До ее слуха донеслись звуки, которые она тут же узнала, хотя и не смогла расшифровать. Девочка украдкой выскользнула из комнаты и тихонько двинулась по холлу на свет, пробивавшийся из-под двери родительской спальни. Пыхтенье, хрипы и охи. Она слышала их всю свою жизнь и знала, что они представляют собой тайный язык, которым папа с мамой пользовались, оставаясь наедине. Ее расстраивало, что они никогда не прибегали к нему, когда говорили с ней, хотя она несколько раз и пыталась воспроизвести подобного рода звуки. Папа смеялся и говорил, что она рычит как пещерная девочка. Мама хмурила брови и казалась напуганной. «Пожалуйста, говори словами». Ханна полагала, что они не понимали ее потому, что ей не удавалось все в точности сымитировать.
Она еще немного прислушалась. Лишенные смысла хрипы и охи немного страшили. Мамин голос звучал так, будто она накручивала виток за витком вокруг космического корабля и у нее в скафандре вот-вот должен был закончиться воздух. Папа словно лупил кулаком: снова, снова и снова. Однажды, когда она была поменьше, ей захотелось принять участие в их разговоре. Но стоило ей войти, как они тут же умолкли. После этого папа с мамой велели ей сначала стучать, особенно если старшие в комнате чем-то заняты, и прерывать их только в случае крайней необходимости. Но при этом даже не подумали общаться с ней на языке, казавшемся ей куда интереснее слов. Может, он предназначался только для взрослых или одновременно на нем могли говорить только два человека (на этом гортанном языке они больше не разговаривали ни с кем). Порой она хотела воспользоваться словами, которые так отказывалась произносить, и спросить их: «Почему бы вам не взять в компанию и меня?».

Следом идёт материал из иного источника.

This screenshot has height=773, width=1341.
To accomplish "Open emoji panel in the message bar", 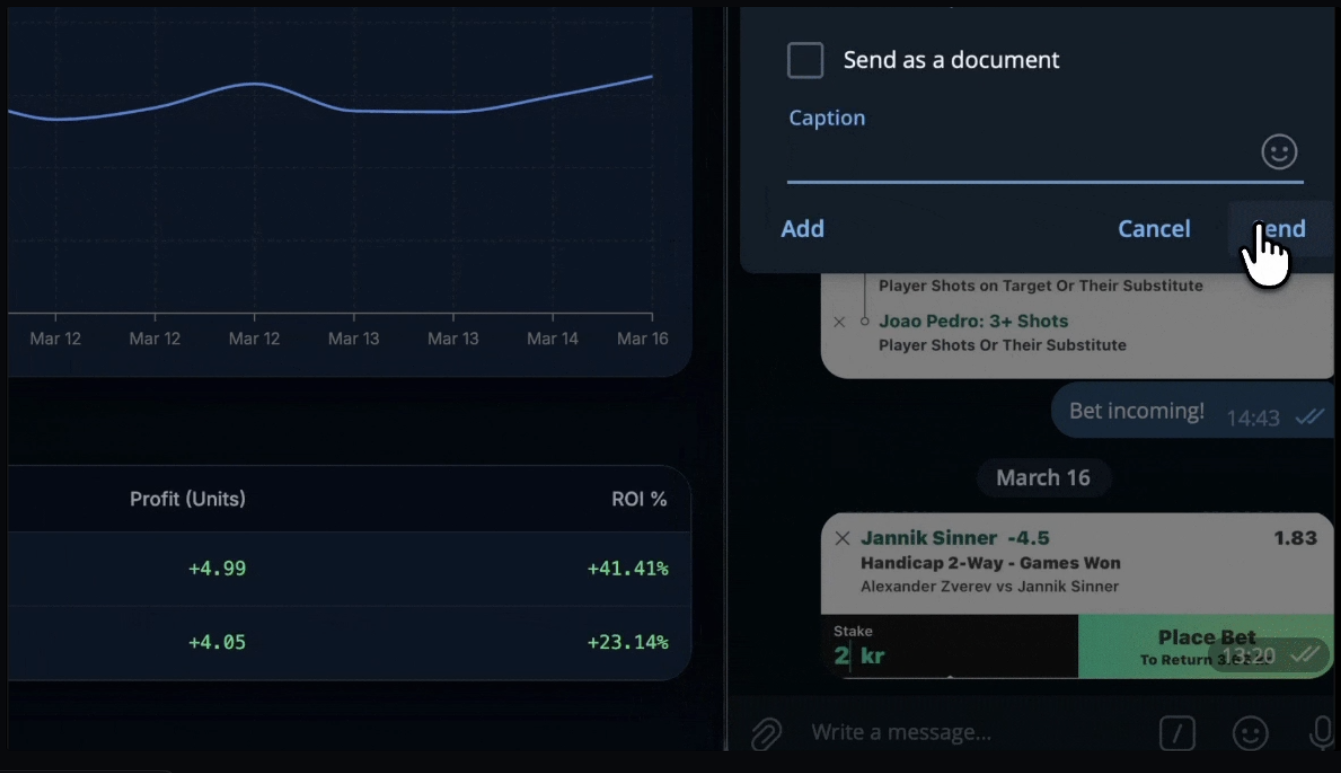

Ханна вернулась в свою комнату, восторгаясь своей удивительной способностью не издавать ни звука. Она не только могла обходиться без слов, но и ступала по полу беззвучно, будто была соткана из воздуха. Парящее в воздухе привидение. Ведьма, получившая новое жизненное воплощение.
Несколько часов спустя она с парой распечаток в руке спустилась из папиного кабинета в залитый утренним светом холл. Когда она встала на образованный солнцем треугольник у окна, выходившего во дворик, ногам стало тепло. Ханна обвела взором аккуратно постриженные кусты, доходившую до лодыжек траву, стену деревянного забора и крышу соседского дома. Распустившиеся желтые нарциссы застыли в ожидании перед живой изгородью, словно войско, готовое вот-вот ринуться в атаку. Тюльпаны еще не зацвели, и их розовые головки напоминали собой стрелы, способные в любое мгновение устремиться вперед. В одном из соседских двориков брызнула снегом белых лепестков вишня. Девочка понюхала стекло, желая вдохнуть аромат цветов, но учуяла лишь кислый запах маминой бытовой химии.
Ханна надеялась, что папа уже проснулся. Сама она успела одеться, причесаться и села работать над своим необычным проектом. Отыскав в Интернете кое-какие снимки, она распечатала их на офисной бумаге из вторсырья. Некоторые из них – в цвете, чтобы они были не черно-белые, а коричневатые. Поскольку сделать ей оставалось только одно, она тихонько направилась в свою комнату спрятать распечатки.
Ханна прижалась ухом к двери родительской спальни: внутри все было тихо. Когда они спали, никаких особых правил, чтобы войти в комнату, соблюдать не требовалось, поэтому она бесшумно повернула ручку двери и скользнула внутрь. Папа лежал голый на своей стороне кровати. Ей почти были видны все его мужские причиндалы – собственно говоря, член, – но вид загораживали поджатые ноги. Одну руку он засунул под подушку, другую положил на грудь. Папа вдыхал и выдыхал открытым ртом воздух, не замечая ни ее, ни чего бы то ни было вообще.
Ханна несколько мгновений на него поглазела, а затем приступила к выполнению своей миссии, взяв с прикроватной тумбочки, где у него лежала всякая всячина (пара книг, несколько салфеток, банка из-под солений, набитая мелкими монетами), телефон. Потом обогнула кровать и зашла со стороны мамы.
Та лежала почти в такой же позе, на правом боку, поджав ноги и прижимая к груди подушку руками, сложенными будто в молитве. Темные волосы упали ей на лицо. Груди свесились на одну сторону, и Ханна решила, что если бы ей пришлось отращивать дополнительные органы, то лучше бы это был хвост. Новый мамин шрам она видеть не могла, однако старый ей нравился. Пурпурный червь, зажатый мясистыми губами белой кожи. Когда-то, совсем еще маленькой, она потрогала его в примерочной кабинке торгового центра, но мама тут же отпрянула, словно ей стало больно.